### What is asked
Repeat the material below with "Task" swapped for "Instruction" and nothing else changed. Omit the pictures.

### Information provided
########

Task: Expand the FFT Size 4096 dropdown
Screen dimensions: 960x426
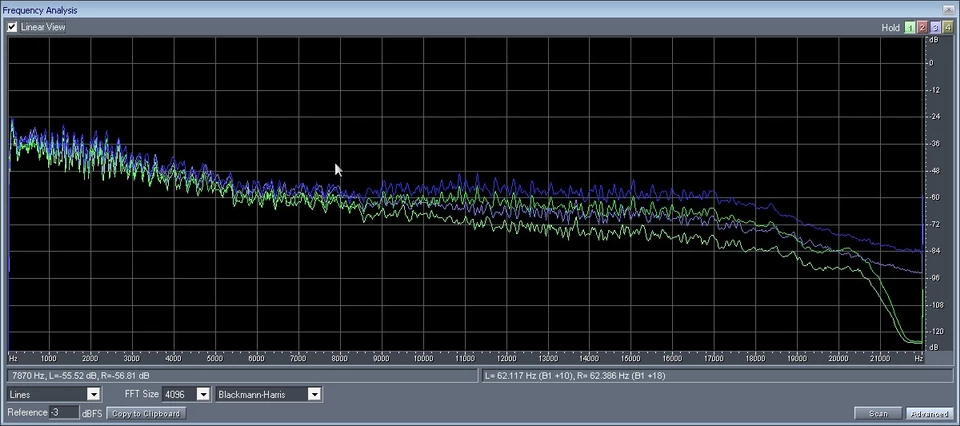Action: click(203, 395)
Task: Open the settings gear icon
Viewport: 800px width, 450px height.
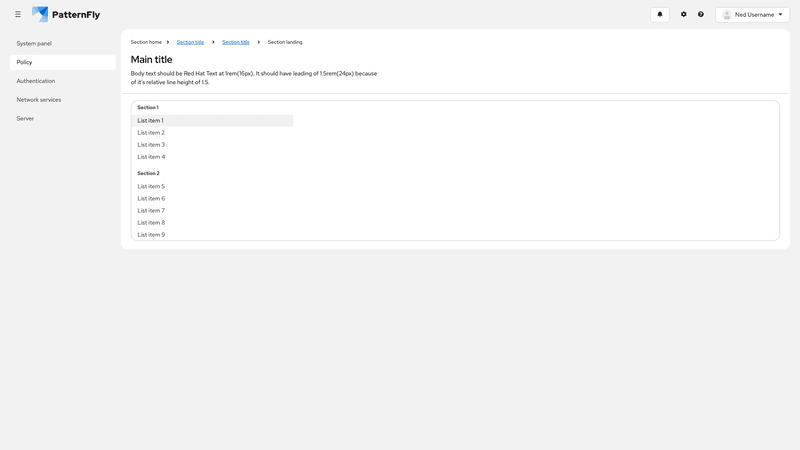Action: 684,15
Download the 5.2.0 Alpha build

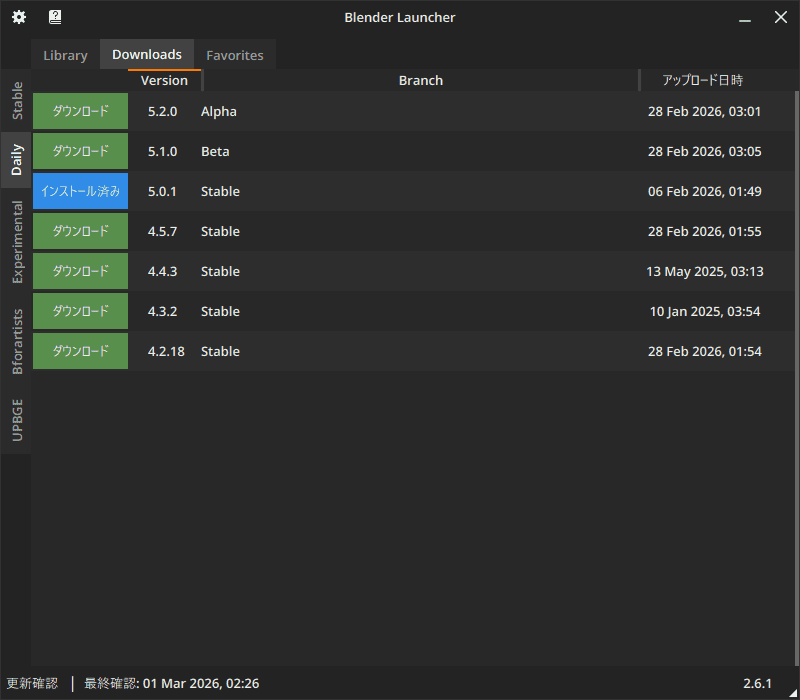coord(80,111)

########

### Result for this exercise
Instruction: Expand the FFT Size 4096 dropdown
Screen dimensions: 960x426
Action: click(203, 395)
Instruction: Open the settings gear icon
Viewport: 800px width, 450px height.
Action: 684,15
Download the 5.2.0 Alpha build

coord(80,111)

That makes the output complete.